Each step is detailed below.

1. Create Slack app

Create Slack app

  • press Create new app
  • choose From scratch
  • name App Serverless CA
  • choose Slack Workspace for your organisation

Slack app name and workspace

  • press Create App
  • from Features, select OAuth & Permissions
  • scroll down to Scopes

Slack OAuth initial scopes

  • under Bot Token Scopes, click "Add an OAuth Scope" to add chat:write chat:write.customize chat:write.public

Slack OAuth scopes

  • scroll up to the top of OAuth & Permissions

Install to workspace

  • press Install to workspace

Approve app install

  • press Allow
  • a Bot User OAuth token will now be generated

Slack OAuth Token

  • record the token value which you'll need later
  • at Basic Information, scroll down to Display Information
  • at description, add Private cloud Certificate Authority
  • add the Serverless CA Slack App Icon from this repository
  • for background color enter #2c2d30

Slack app display information

  • save changes

2. Slack channels

Enter the names of Slack channels you want to send notifications to, e.g.

slack_channels = ["ca-notifications"]

3. Slack OAuth token

The Slack app OAuth token is stored as an AWS Secret.
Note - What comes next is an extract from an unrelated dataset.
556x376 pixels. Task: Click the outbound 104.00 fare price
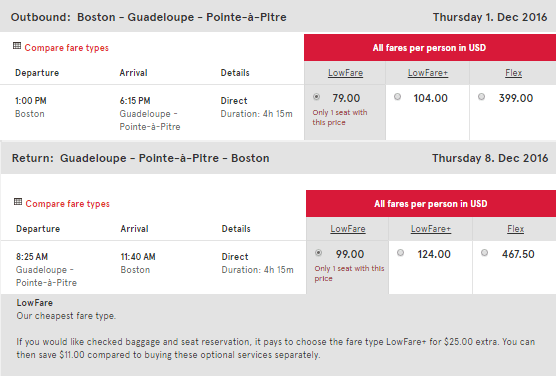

There are two options for adding the token value to the secret:

  • manual using AWS console (default)
  • uploaded via CI/CD

3.1. Manual using AWS console

  • after adding the Slack channel names, apply Terraform
  • the Notify Lambda function and AWS Secret for Slack will be created
  • open the AWS console for the Serverless CA account
  • In AWS Secrets Manager, select the Serverless CA Slack OAuth Secret
  • overwrite the dummy-value Secret value
  • press Save

3.2. Upload via CI/CD

  • create a CI/CD secret, e.g. a GitHub Actions Secret SLACK_TOKEN
  • add the token value to the GitHub Actions secret
  • pass through to the Terraform module using the slack_token variable
  • run the pipeline to apply Terraform
  • the Notify Lambda function and AWS Secret for Slack will be created

See Cloud CA example repository and GitHub Actions pipeline.